Authors: Santiago LY, Clavijo-Alvarez J, Brayfield C, Rubin JP, Marra KG

Title: Delivery of adipose-derived precursor cells for peripheral nerve repair

Summary: To test the hypothesis that the transplantation of adipose precursor cells (APCs) improves nerve regeneration and functional recovery, human APCs were transplanted into the lumen of a nerve guide in a 6-mm unilateral sciatic nerve defect in athymic rats. The three control groups for the study were biodegradable, polycaprolactone-based nerve conduit without APCs, autograft, and empty defect. Behavioral tests were performed every 3 weeks, and the sciatic functional index (SFI) was calculated based on measurements from the hindlimb prints.

After 12 weeks, the nerve as well as right and left gastrocnemius muscles were removed and preserved for histological evaluation. Full regeneration of the sciatic nerve occurred on the rats that received the autograft, the guide, and the guide with APCs; no regeneration was observed on any of the rats in which the defect was left untreated (empty defect).
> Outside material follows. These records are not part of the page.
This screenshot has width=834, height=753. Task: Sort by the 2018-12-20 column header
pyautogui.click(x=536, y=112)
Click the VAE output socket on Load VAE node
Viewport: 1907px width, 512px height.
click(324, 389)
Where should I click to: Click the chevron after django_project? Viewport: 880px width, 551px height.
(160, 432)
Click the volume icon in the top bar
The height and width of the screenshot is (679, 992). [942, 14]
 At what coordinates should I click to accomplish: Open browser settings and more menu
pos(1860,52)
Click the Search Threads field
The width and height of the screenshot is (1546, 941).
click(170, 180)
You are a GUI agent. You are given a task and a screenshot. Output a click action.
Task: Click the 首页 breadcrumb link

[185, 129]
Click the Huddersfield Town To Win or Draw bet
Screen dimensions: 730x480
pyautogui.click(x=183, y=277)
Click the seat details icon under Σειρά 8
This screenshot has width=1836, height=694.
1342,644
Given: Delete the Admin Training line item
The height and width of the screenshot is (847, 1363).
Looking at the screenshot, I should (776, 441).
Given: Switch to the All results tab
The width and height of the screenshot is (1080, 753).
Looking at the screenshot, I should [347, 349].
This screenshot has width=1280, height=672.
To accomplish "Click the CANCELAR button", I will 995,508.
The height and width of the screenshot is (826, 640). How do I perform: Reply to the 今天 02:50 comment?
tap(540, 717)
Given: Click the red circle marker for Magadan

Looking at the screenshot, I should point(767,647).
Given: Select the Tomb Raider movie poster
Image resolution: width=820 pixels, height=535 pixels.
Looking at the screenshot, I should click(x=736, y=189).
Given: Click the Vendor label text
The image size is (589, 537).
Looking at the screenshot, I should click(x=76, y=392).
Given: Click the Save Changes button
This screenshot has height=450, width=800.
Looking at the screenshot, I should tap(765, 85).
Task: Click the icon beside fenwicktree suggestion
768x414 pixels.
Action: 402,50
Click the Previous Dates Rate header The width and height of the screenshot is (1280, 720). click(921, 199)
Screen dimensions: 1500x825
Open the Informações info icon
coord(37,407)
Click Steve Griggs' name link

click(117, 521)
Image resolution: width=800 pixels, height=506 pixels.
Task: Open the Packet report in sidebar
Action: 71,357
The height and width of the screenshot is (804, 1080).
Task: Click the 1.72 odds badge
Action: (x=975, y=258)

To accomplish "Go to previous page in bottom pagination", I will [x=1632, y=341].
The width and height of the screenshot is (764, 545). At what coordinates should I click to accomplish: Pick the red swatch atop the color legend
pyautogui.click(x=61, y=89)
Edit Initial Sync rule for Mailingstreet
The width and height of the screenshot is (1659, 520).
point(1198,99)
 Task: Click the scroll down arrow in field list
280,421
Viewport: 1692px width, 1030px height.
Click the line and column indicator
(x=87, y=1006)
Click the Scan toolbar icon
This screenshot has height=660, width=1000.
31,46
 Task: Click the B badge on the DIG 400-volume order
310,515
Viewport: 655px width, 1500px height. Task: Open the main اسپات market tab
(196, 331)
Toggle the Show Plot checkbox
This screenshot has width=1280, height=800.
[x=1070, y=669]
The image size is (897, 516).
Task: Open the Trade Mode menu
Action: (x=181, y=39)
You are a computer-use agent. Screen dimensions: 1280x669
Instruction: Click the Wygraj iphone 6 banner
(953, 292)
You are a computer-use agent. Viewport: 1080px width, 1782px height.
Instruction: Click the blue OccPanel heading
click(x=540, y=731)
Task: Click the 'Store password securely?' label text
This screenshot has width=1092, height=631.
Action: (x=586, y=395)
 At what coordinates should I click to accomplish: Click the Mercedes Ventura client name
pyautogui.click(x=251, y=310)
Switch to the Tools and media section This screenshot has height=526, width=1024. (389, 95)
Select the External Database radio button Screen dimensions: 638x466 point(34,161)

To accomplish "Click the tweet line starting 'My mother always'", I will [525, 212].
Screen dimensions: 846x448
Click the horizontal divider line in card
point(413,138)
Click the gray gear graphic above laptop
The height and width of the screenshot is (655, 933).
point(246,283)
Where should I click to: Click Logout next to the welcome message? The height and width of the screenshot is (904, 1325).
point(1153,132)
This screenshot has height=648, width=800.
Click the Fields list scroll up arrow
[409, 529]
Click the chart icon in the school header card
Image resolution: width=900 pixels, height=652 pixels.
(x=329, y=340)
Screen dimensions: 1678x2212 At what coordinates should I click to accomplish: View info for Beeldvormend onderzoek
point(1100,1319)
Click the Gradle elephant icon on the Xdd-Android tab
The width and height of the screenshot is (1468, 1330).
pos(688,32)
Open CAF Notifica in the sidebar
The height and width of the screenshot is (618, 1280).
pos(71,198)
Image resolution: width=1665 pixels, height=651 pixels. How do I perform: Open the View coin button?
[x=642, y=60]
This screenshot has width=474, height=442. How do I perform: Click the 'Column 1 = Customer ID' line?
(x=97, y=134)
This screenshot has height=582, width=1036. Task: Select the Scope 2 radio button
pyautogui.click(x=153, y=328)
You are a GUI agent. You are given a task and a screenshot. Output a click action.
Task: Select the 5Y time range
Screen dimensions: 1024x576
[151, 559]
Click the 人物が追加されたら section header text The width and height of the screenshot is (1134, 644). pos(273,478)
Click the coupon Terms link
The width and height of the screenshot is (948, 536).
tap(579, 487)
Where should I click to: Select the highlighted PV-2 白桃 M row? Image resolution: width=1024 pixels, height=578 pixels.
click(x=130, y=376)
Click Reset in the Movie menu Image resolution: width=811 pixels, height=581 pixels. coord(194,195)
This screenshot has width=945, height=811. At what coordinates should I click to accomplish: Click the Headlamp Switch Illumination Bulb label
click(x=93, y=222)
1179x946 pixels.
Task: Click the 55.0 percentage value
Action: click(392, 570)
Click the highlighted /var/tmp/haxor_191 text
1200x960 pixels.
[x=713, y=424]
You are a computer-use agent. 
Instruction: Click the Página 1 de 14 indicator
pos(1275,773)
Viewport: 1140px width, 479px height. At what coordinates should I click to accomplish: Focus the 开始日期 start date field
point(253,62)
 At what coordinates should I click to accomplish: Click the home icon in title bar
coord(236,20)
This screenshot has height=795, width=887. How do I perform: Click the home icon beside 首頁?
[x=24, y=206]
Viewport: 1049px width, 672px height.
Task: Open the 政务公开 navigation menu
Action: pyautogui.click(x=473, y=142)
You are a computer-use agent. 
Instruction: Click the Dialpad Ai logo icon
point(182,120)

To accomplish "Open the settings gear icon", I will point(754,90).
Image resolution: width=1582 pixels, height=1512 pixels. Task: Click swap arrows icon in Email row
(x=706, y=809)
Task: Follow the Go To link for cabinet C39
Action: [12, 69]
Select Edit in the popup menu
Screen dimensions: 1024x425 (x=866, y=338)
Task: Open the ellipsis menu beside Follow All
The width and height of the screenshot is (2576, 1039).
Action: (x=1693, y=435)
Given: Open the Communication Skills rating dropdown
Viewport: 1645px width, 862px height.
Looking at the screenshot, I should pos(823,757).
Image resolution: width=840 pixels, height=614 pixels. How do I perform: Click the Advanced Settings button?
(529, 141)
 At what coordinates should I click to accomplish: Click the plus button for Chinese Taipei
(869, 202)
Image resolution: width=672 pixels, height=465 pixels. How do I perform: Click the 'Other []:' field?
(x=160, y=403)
APCs survived transplantation for up to 12 weeks in the injured peripheral nerve. No significant colocalization was observed between the immunostaining for glial fibrillary protein and anti-human lamin A/C, implying that the APCs did not differentiate into Schwann cells at the site of injury. In comparison with the rats with untreated defects, a decrease in muscle atrophy was observed on those rats that received the autograft and the guide with cells as indicated by the gastrocnemius muscle weight ratio and the muscle fiber ratio.

Significant differences in SFI were observed 3 weeks postinjury between the rats in which the guide was left empty and those that received the guide with APCs; however, these differences were not observed at 12 weeks. The transplantation of APCs promoted the formation of a more robust nerve as evidenced by the results from the cross-sectional area of regenerated nerve, and the transplantation of APCs produced a decrease in muscle atrophy.

Source: Cell Transplant. 2009;18(2):145-58